PROMPT —
When you come to a picture, pass over it, and set down the entries below exactly.

(Stored data entries)
· · · ·

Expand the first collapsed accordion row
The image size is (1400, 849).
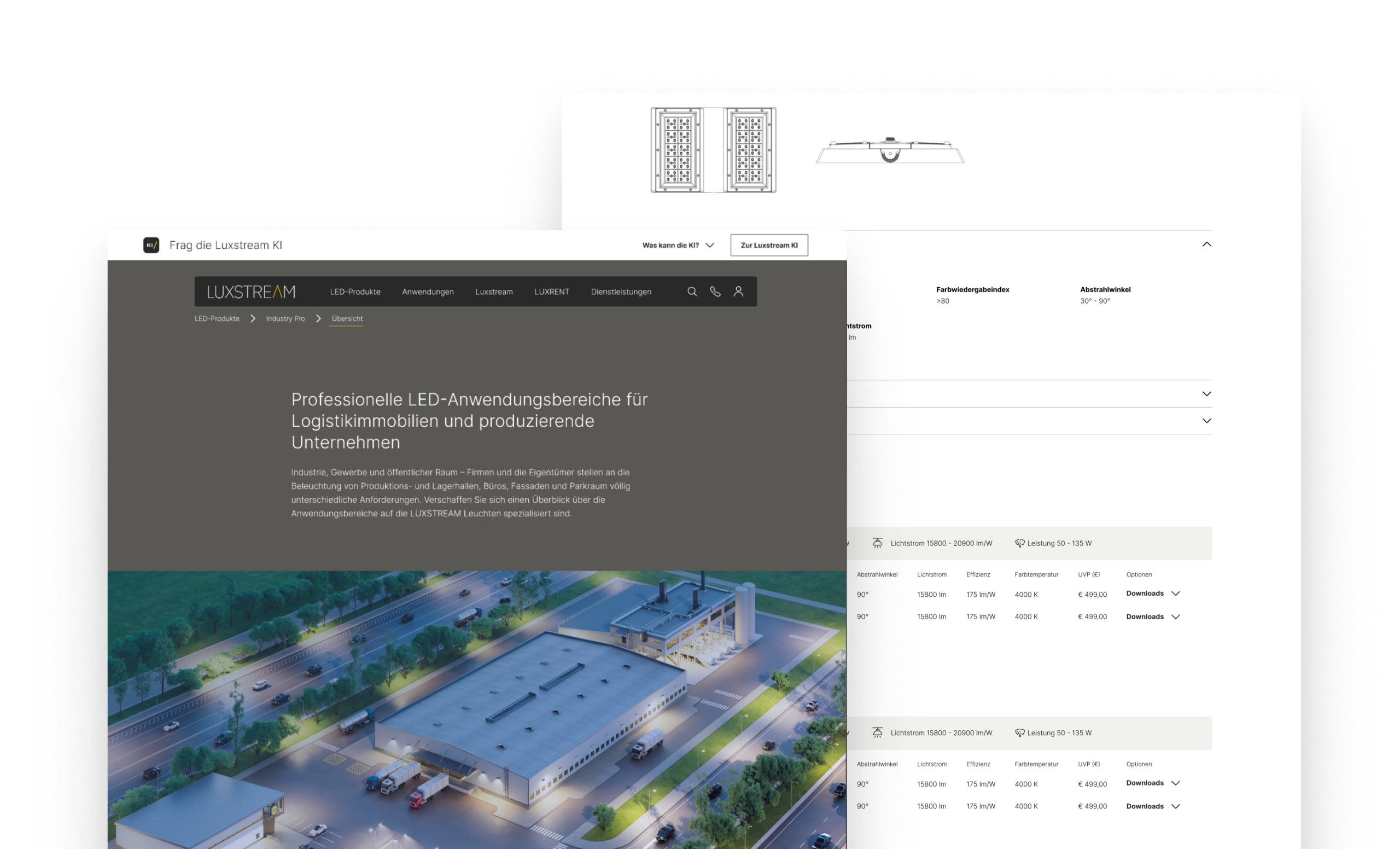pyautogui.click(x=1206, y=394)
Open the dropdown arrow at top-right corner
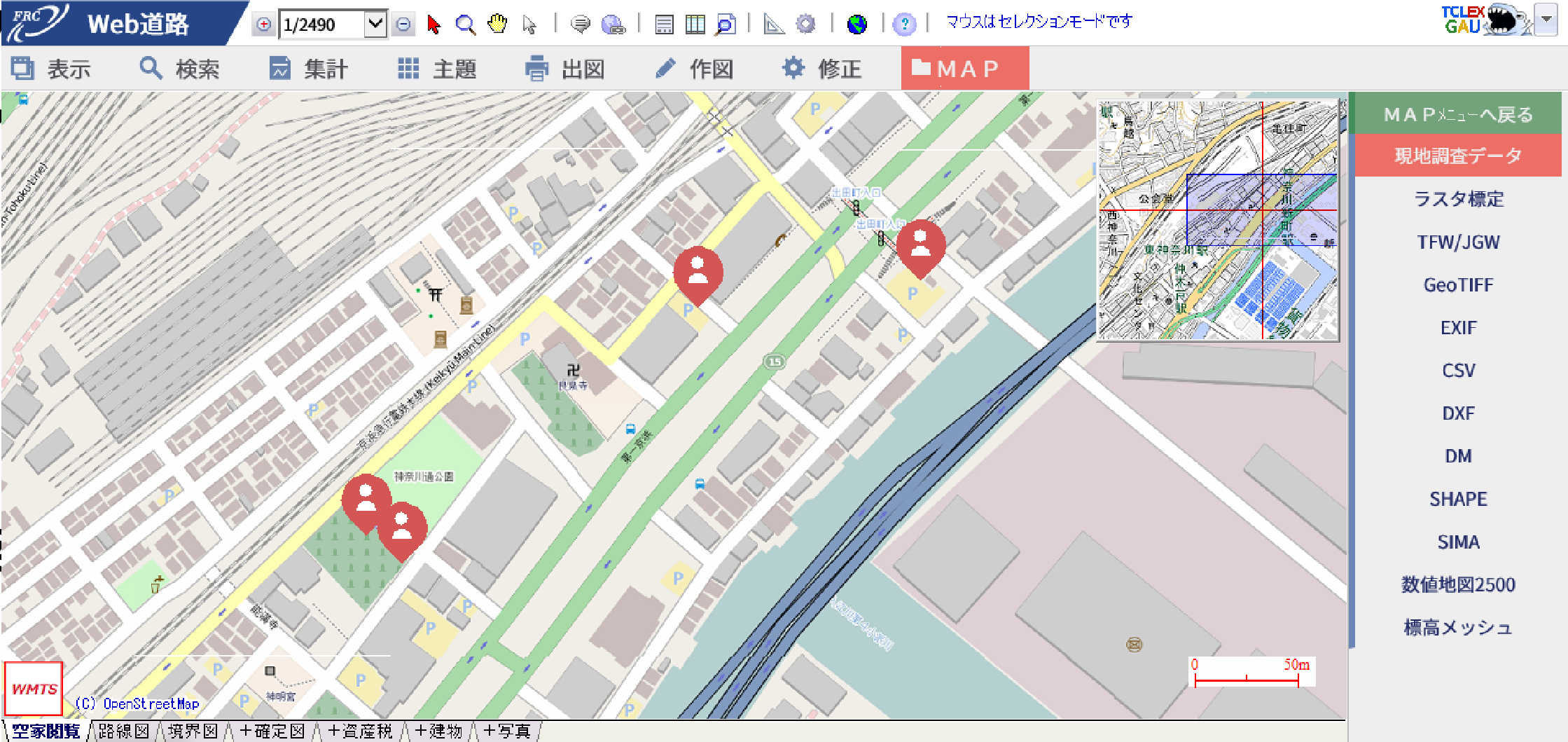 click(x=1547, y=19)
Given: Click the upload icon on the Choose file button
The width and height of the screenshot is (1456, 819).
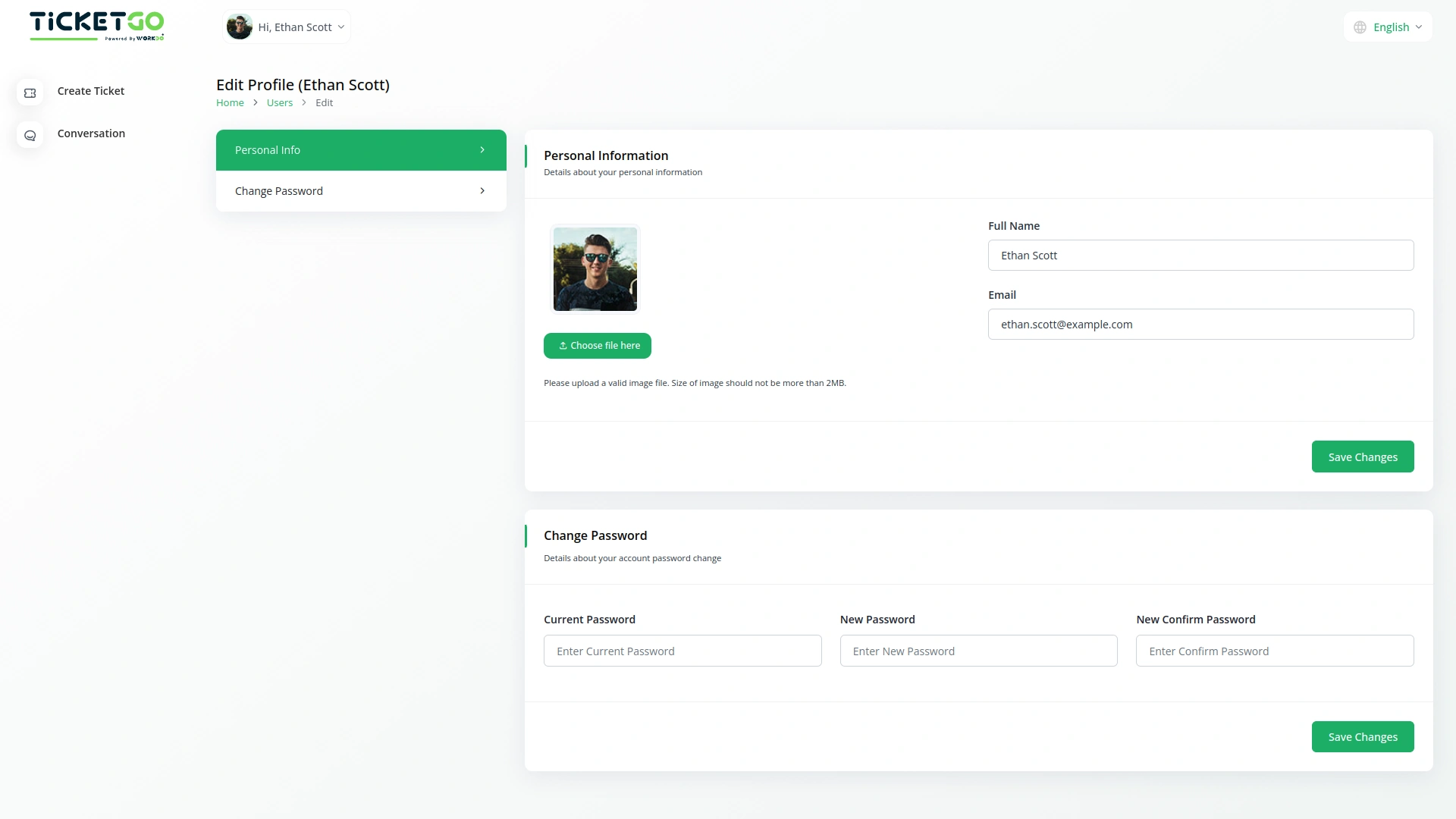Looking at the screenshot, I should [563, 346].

· · · ·

WRITTEN REPLY —
Expand the first collapsed accordion row
The image size is (1400, 849).
pyautogui.click(x=1206, y=394)
Open the dropdown arrow at top-right corner
 click(x=1547, y=19)
Given: Click the upload icon on the Choose file button
The width and height of the screenshot is (1456, 819).
Looking at the screenshot, I should [563, 346].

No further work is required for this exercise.